How did you become involved with the reissues?
My friend Dan Erlewine forwarded me a message from Tony Blair, who had bought the Kay trade name in the ‘70s. For 30 years, Tony ran it as an importer of low-end musical merchandise, then he decided that he wanted the company to get back into making guitars—for that to be his legacy. His email said he was looking for someone to help him recreate some of the popular Kay models from Kay’s heyday in the late ’50s. I figured that if he got someone else, my making Kay knockoffs might become a problem, so I responded to him. If you can’t beat ’em, join ’em, right?
I ended up doing all the designs for this new line. We are having them made in China, but I suggested that the people who were real collectors should be offered a USA-made version. He agreed, so I formed the Kay Custom Shop. I make the American handmade stuff in my Mendocino shop.
Fritz with a Kay K162 Pro Bass |
What would you say are some of the most unique features of these guitars and basses?
The Kay bass was the very first hollowbody production bass, and it has a certain sonic capability that, to this day, no other bass can really get. The 162 has a subsonic sound that worked really well at the low volumes of the blues bands back then. The body has two fairly large braces running down the middle, from the neck block to the tail block. They keep the body from caving in and add sustain. It has a curly maple plywood top and back, and on the originals the arched back was pressed into the body. This method of construction is what kept it from feeding back. The new Thin Twin guitar is basically the same instrument—same body, same pickups—just made into a guitar.
What else can you tell us about the pickups?
The pickups Kay manufactured were fairly microphonic, so they would pick up sound through the entire body. Later on, Kay developed a copy of a P-90 pickup with Barney Kessel. It was a bit hotter than the P-90 that Gibson was making, and people called it the “Kleenex box” because the covering resembled the Kleenex tissue box of that era. The Thin Twin pickup morphed into a pickup called the “speed bump,” which had a big rectangular cover so the coil and the magnet could get closer to the string than with the Thin Twin. These pickups were pretty unique.
Which models do you plan to reissue?
The Thin Twin and K162 Pro Bass are currently in production, and after that will be the Jazz II electric guitar—a kind of ES-335-shaped body with a Bigsby—and the Jazz Special Bass. The Jazz Special is sometimes called the Paul McCartney model because he was pictured playing one. It’s basically the 162 morphed into a double-cutaway with an abstractshaped pickguard. It has the same Thin Twin pickup. Following those, we’re scheduled to reissue the Upbeat guitar, which was kind of a poor man’s jazz guitar: It’s an archtop with a big, 17"-wide body, maple-plywood back and sides, a laminated spruce top, and two Kleenex box pickups. They came in one-, two and three-pickup versions, and I think we’re going to do the same. We’re also going to come out with a scaled-down version of the Upbeat called the Pro.

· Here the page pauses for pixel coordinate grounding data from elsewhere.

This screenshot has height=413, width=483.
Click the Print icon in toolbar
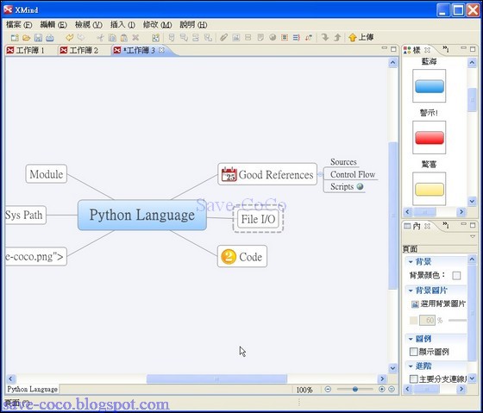[x=50, y=38]
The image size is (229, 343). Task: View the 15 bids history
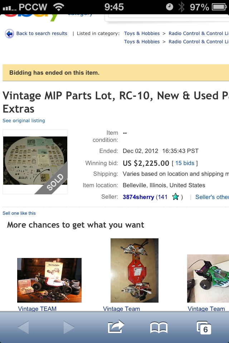tap(185, 163)
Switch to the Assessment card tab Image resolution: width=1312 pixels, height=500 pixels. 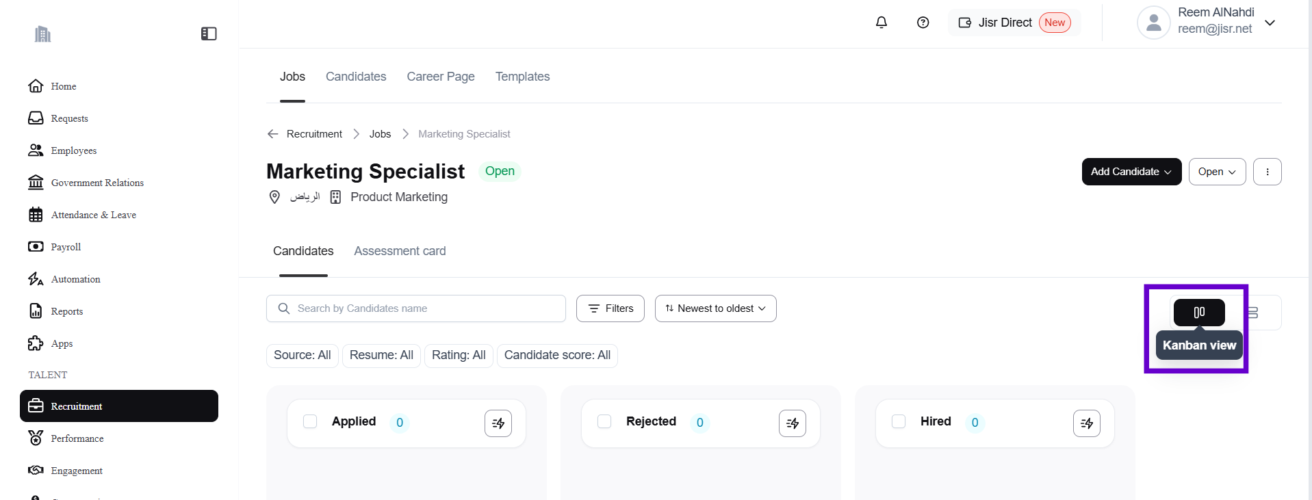400,251
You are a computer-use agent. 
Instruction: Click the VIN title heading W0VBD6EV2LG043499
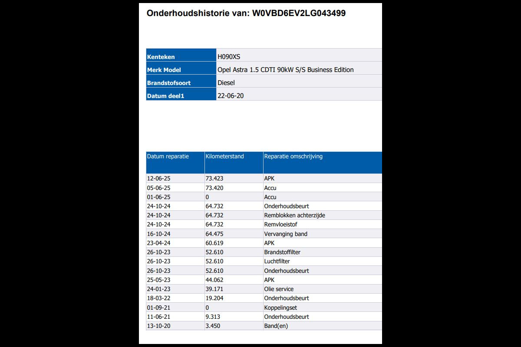pos(246,13)
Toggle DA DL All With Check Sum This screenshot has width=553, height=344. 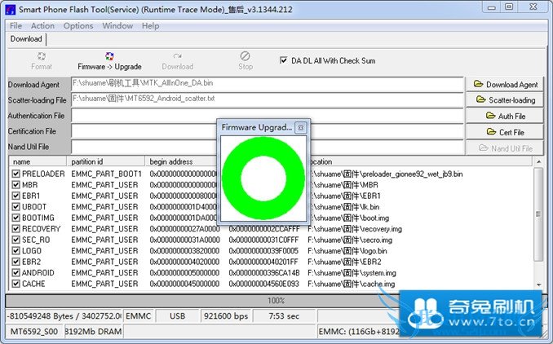click(284, 60)
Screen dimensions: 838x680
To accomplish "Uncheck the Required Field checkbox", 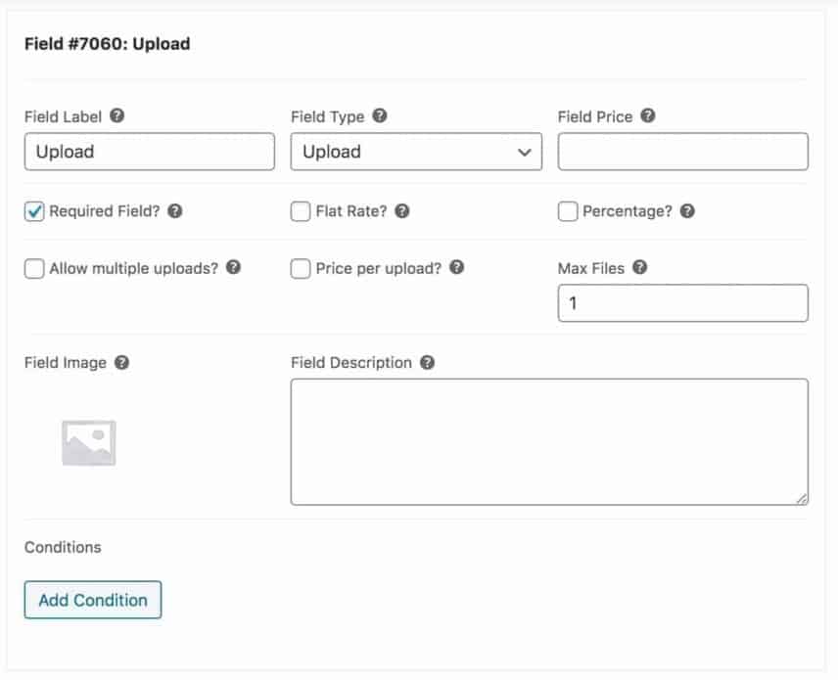I will (33, 210).
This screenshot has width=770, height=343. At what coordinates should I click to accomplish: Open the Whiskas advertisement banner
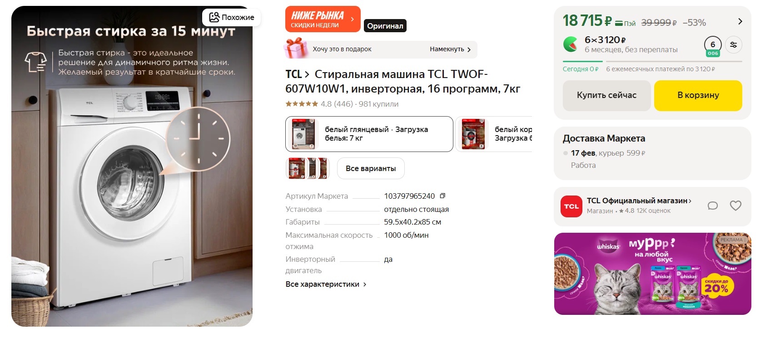tap(652, 274)
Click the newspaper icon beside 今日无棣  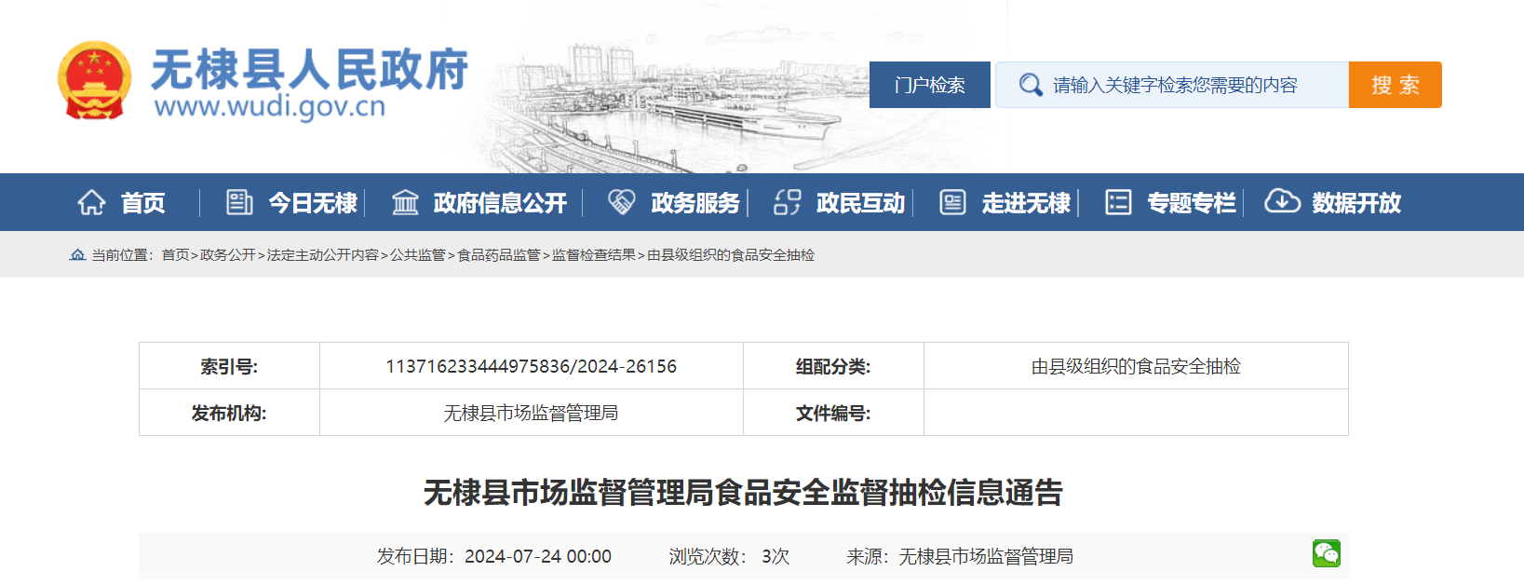point(239,202)
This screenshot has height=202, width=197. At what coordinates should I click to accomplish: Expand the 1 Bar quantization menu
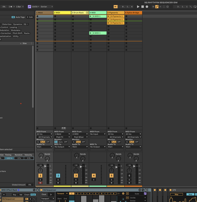20,6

At one point it was called the Kay Pro, but when Barney Kessel came onboard in the late ’50s, they started calling it the Barney Kessel Pro. It’s the size of a Les Paul but with a rounded cutaway, and it’s totally hollow. It’s about 2.75" thick and about 12.5" wide, with an arched top and back. You see the originals in stores for around $2,500. We are also planning to bring out three or four Barney Kessel models. I am not sure if we’re going to call them that, though, because we haven’t worked out a deal with his estate yet. After the Pro, we hope to bring out the Barney Kessel Artist, which is one step bigger. It has a 15" body and two Kleenex box pickups. We also want to do the biggest one, the Barney Kessel Jazz Special. It had split parallelogram inlays, a 17" body, and solid woods. It was the top of the line when it was introduced, but it didn’t sell that well because people hesitated to buy a Kay for $400 when they could get a Gibson Super 400 for the same price.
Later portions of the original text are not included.